BBC Four acting as a home of foreign language films and television is maintained. I’d still like to see some foreign language programming – films especially – reaching BBC Two. And I’m pleased that BBC Four is not losing all its comedy. I think it acts as a good nursery slope for more intelligent television comedy, and that needs to be protected.
The move of all children’s programming from the main BBC channels – in particular BBC One – is worrying. While the entire country will be able to receive CBBC (and CBeebies), having some child-oriented programming on the main channel remains important. It gives those programmes additional credibility – particularly as children get older. “Ghettoising” programmes by leaving them on kids channels will undoubtedly mean a loss of audience, especially amongst kids who think they’ve outgrown the channel. It also diminishes the shared family viewing experience. I think this needs to be readdressed.
BBC Three is a channel that I’ve long been critical of. It gets a disproportionate budget compared to BBC Four – continuing to have a budget of £30m more than BBC Four – and it pulls its ratings from repeats of popular BBC One/Two programmes, not least Eastenders, Top Gear and Doctor Who. It looks as though it will share more programming with BBC One, while seeing some reductions in services. I think it needs to reappraise its entertainment offerings in particular which are mostly fatuous, and can exist in the commercial sector on the likes of ITV2.
I still find it hard to understand how its budget is so high, and I think it needs to be looked at again.
It’s disappointing that the red button service is shutting down. While I’m not sure that specific programming should be produced for it, and we’re not going to see cuts until post next year’s Olympics, this will hit those amazing Wimbledon or Glastonbury services. At least one channel will be available for “spill over” programming..
Overall – it could have been worse.
And for those 2,000 people losing their jobs, it is as bad as it might have been.
In the longer term, more questions than ever are likely to be asked surrounding the circumstances of the licence fee agreement being reached.
I know that more details will come out of the woodwork, and some individual tough choices are going to need to be made.

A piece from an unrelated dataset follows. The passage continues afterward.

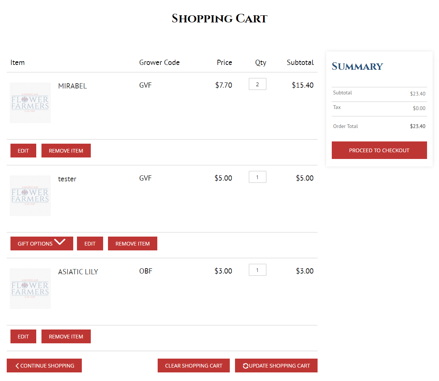Screen dimensions: 439x381
Task: Click the quantity field for ASIATIC LILY
Action: pos(257,270)
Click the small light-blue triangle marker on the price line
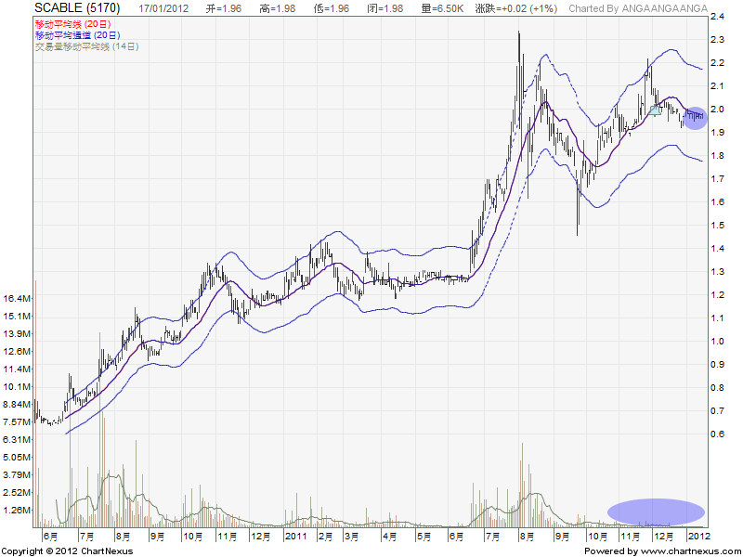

Elsewhere, Media Guardian, as you’d expect, has comprehensive coverage, and there’s a pretty comprehensive BBC site too. John Myers was on the Today programme this morning alongside a Guardian journalist discussing the cuts. While Chris Patton was the World at One. Victoria Derbyshire and Feedback will both be worth a listen. And there’s Radio Academy RadioTalk podcast too where I think Lisa Kerr of RadioCentre makes a very good point about how the savings that BBC Local Radio has to make seem to have a disproportionate impact on output. Really worth listening to.
And of course, this is actually the start of a BBC Trust consultation. So licence payers can have their say. This is a consultation, so it’s only right that licence payers do have a say.
Also worth reading are the thoughts of Orion Media’s David Lloyd. Although he’s very experienced in commercial radio, he did recently work for a while in BBC Local Radio, and what he saw… Well, I’ll let you read his thoughts.
Finally, these are my own views and do not necessarily reflect those of my employer. Sometimes it’s nice that we can agree to disagree.